Chiusa l'associazione anti-droga
VIGEVANO. L'ultima mamma aveva chiesto aiuto un anno e mezzo fa, il sostegno economico di enti pubblici e privati è diminuito nel tempo. Poi nessuno li ha più contattati. Cosi i 'genitori antidroga" si sono dovuti arrendere: con un atto del notaio, l'associazione Gav (Gruppo genitori antidroga, appunto) ha ufficialmente cessato le attività, dopo 14 anni dalla costituzione.
Affluenza ormai nulla, e fondi insufficienti: Nicola Libardi, ultimo presidente del Gav, sintetizza cosi i motivi dello scioglimento dell'associazione, fondata nel 1990. «Se mi si chiede perché al Gav non si rivolgeva più nessuno - dice Libardi, vigile urbano in pensione - rispondo che io stesso ho 'girato" il quesito agli esperti del Serd, il Servizio tossicodipendenze dell'Asl».
Prosegue Libardi: «Premetto che da quando è stato fondato il Gav, gli operatori del Serd hanno sempre reso noto agli utenti che esisteva a Vigevano un Gruppo genitori antidroga». Tuttavia, «pur essendo a conoscenza della nostra struttura, sempre meno genitori con figli tossicodipendentu si sono rivolti a noi negli ultimi anni.
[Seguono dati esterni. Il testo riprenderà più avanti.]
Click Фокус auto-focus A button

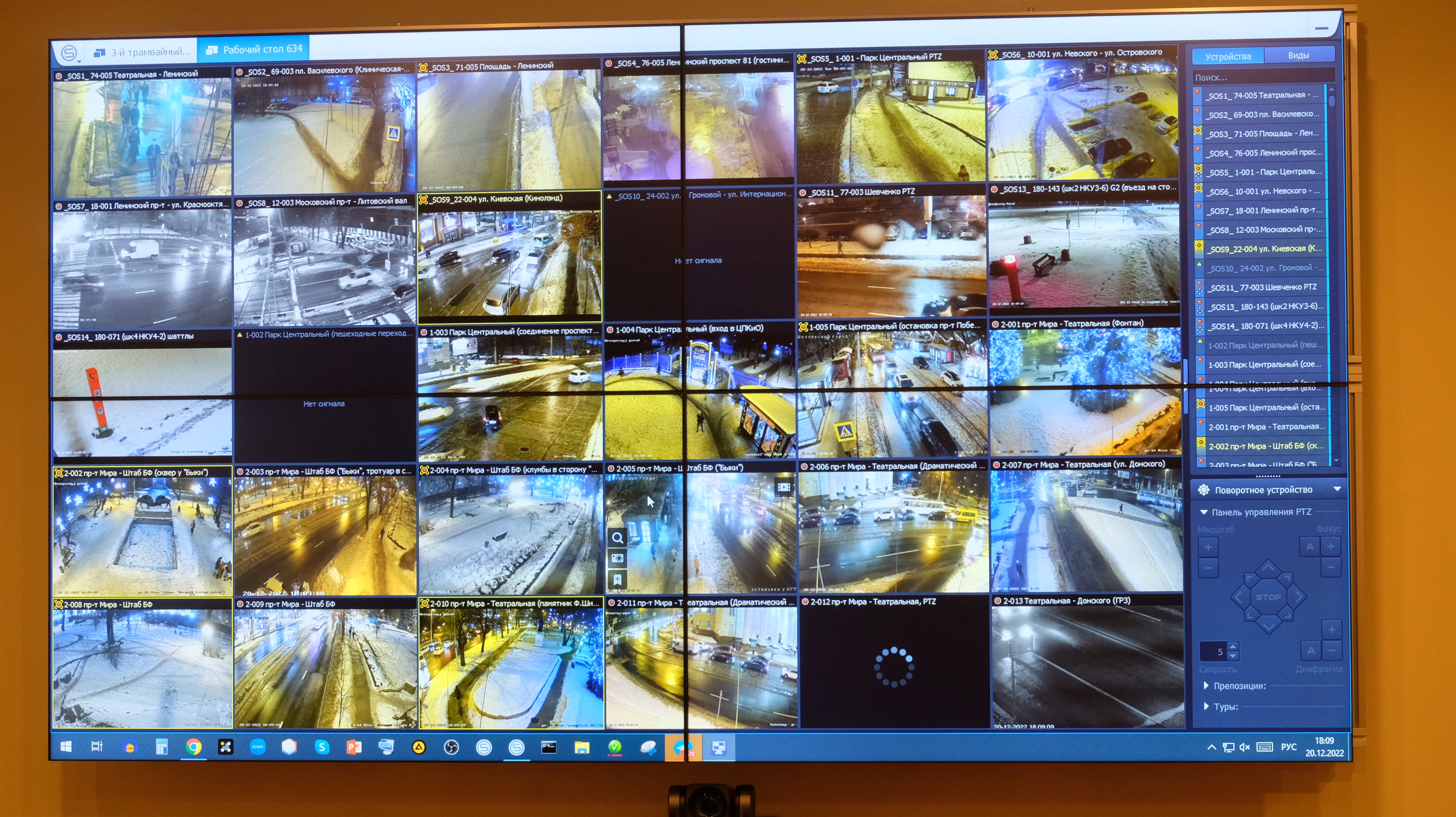pyautogui.click(x=1310, y=546)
Preferendo il supporto di uno psicologo, come 'terapia" accessoria».
Una ragione di fondo per spiegare la situazione che si è creata, potrebbe essere il nuovo 'volto" della tossicodipendenza». Ovvero: «Nella maggioranza dei casi, si inizia ancora nel modo classico, cioé con le droghe cosiddette leggere tipo la marijuana o l'hashish».
Poi però, «più che all'eroina, si passa all'ecstasy e alla cocaina - dice ancora l'ormai ex presidente del Gav - Spesso, chi assume droghe lo fa solo nei week-end, o comunque nel tempo libero. Studia o ha un lavoro: quindi agli occhi di parenti e amici, conduce un'esistenza almeno apparentemente normale».
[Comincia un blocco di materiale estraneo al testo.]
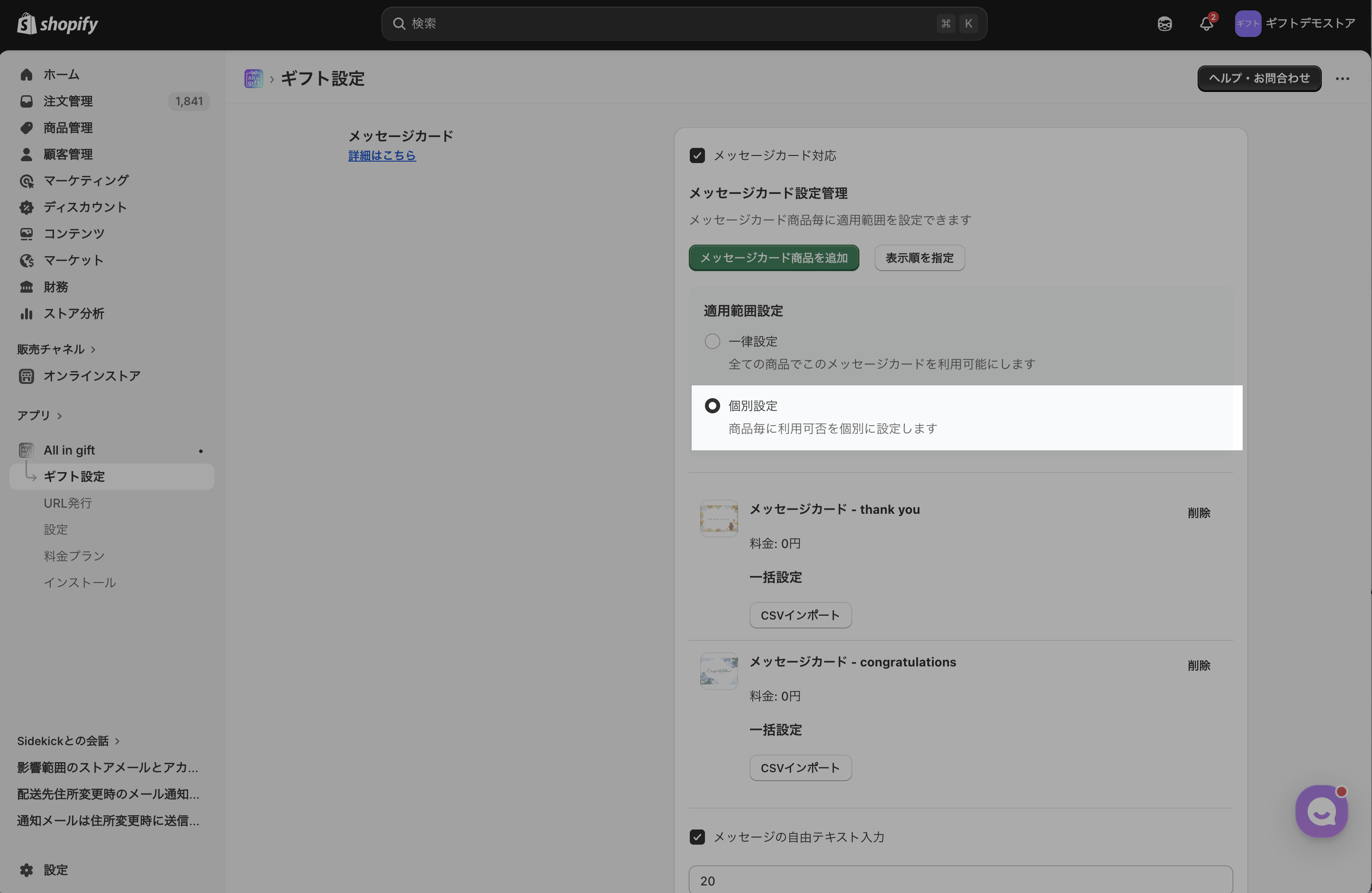Click メッセージカード商品を追加 button
This screenshot has width=1372, height=893.
[x=774, y=258]
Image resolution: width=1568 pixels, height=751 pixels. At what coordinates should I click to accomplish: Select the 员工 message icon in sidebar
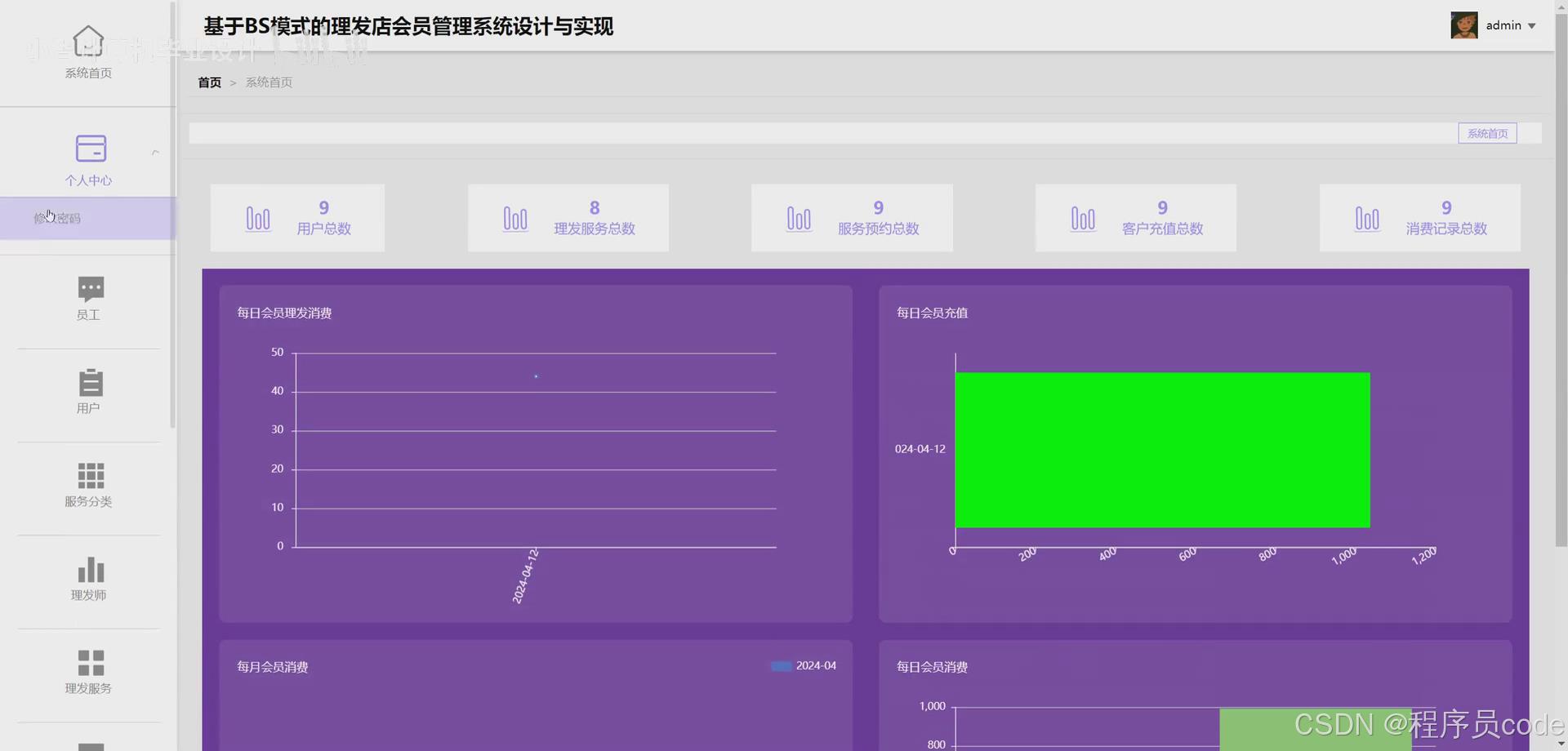click(90, 288)
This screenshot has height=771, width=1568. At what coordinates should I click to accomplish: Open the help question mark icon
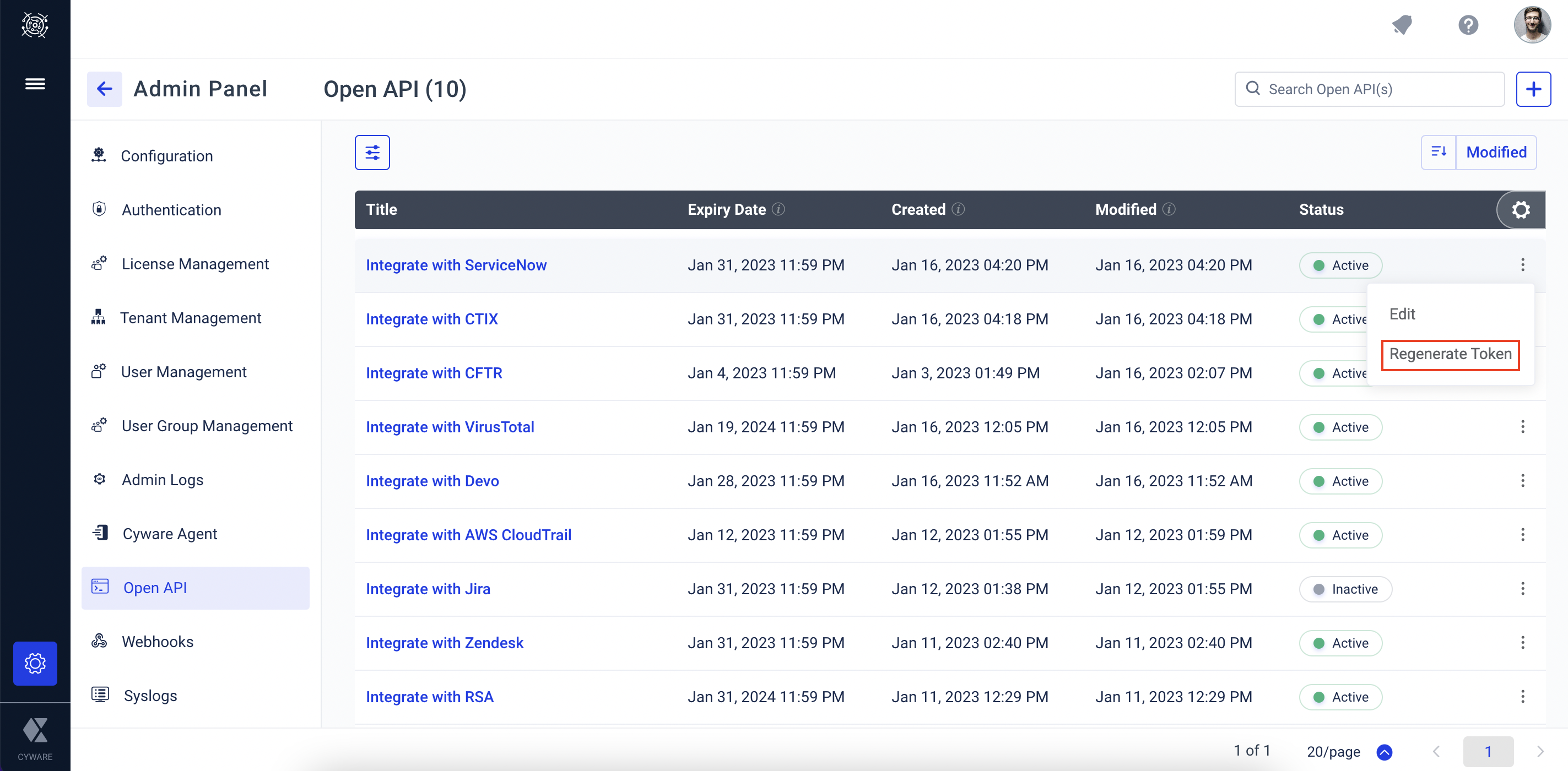point(1468,25)
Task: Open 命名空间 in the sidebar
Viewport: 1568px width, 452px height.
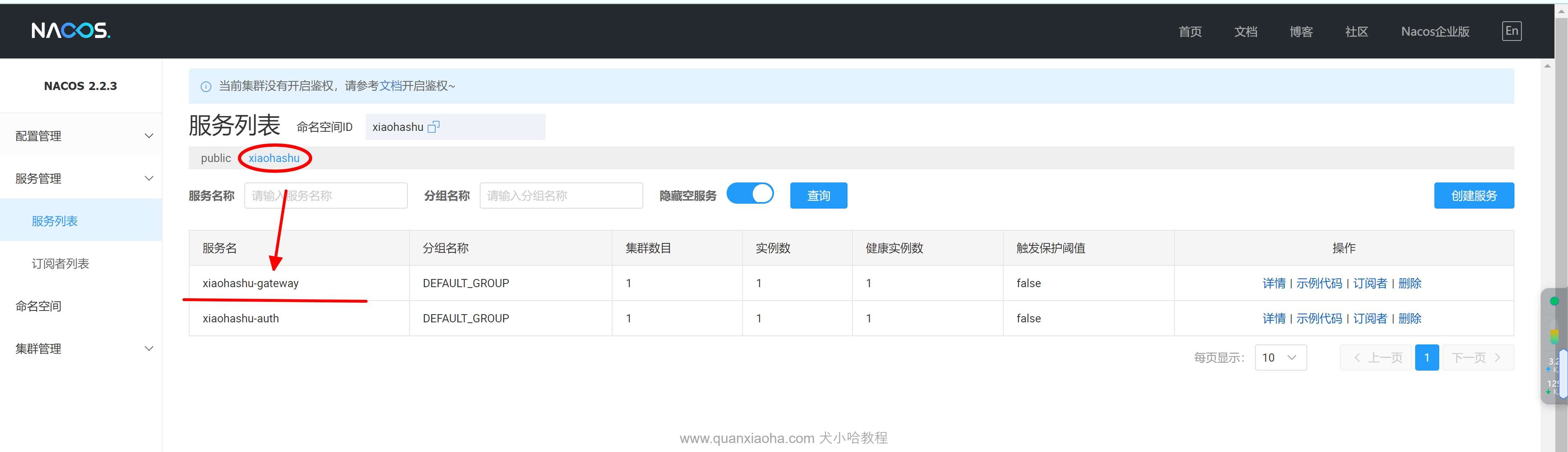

Insomma: la figura dello 'sballato", con la vita sconvolta dalla droga è quasi in via di estinzione. Questo porta i genitori a sottovalutare spesso il problema, quando vengono a sapere che un figlio fa uso di stupefacenti. «Come dire: se continua a lavorare o ad andare a scuola, il problema non può essere cosi drammatico».
E cercano magari di nasconderlo, prima a se stessi e poi comunque al resto del mondo. «Insomma: partecipare ad un gruppo di auto-aiuto, con altri genitori che vivino la stessa esperienza, significa ammettere che il problema droga esiste anche davanti ad 'estranei". Vuol dire accettare in pieno la gravità della situazione».
Invece nessun genitore da tempo si è più rivolto al Gav, che funzionava in una sede concessa dal Comune in viale Sforza. «E poi, sono nettamente diminuiti, negli ultimi anni, anche i contributi concessi al Gav dall'amministrazione e da privati».
Inoltre, non essendoci stato un ricambio di soci, «abbiamo chiuso per cosi dire anche per 'raggiunti limiti di età"», commenta Nicola Libardi. L'ex vigile è avvicinato al mondo del volontariato parecchi anni fa: da allora il suo impegno non è mai venuto meno. Già nell'autunno scorso, Libardi aveva lanciato un appello: «Se nessuno si rivolgerà più al Gav, dovremo chiudere». Cosi è successo. Ma non è comunque una sconfitta per gli ex soci del Gruppo genitori antidroga. «Potremo comunque mettere la nostra esperienza, e il nostro tempo, a disposizione di altre associazioni di volontariato». (a.m.)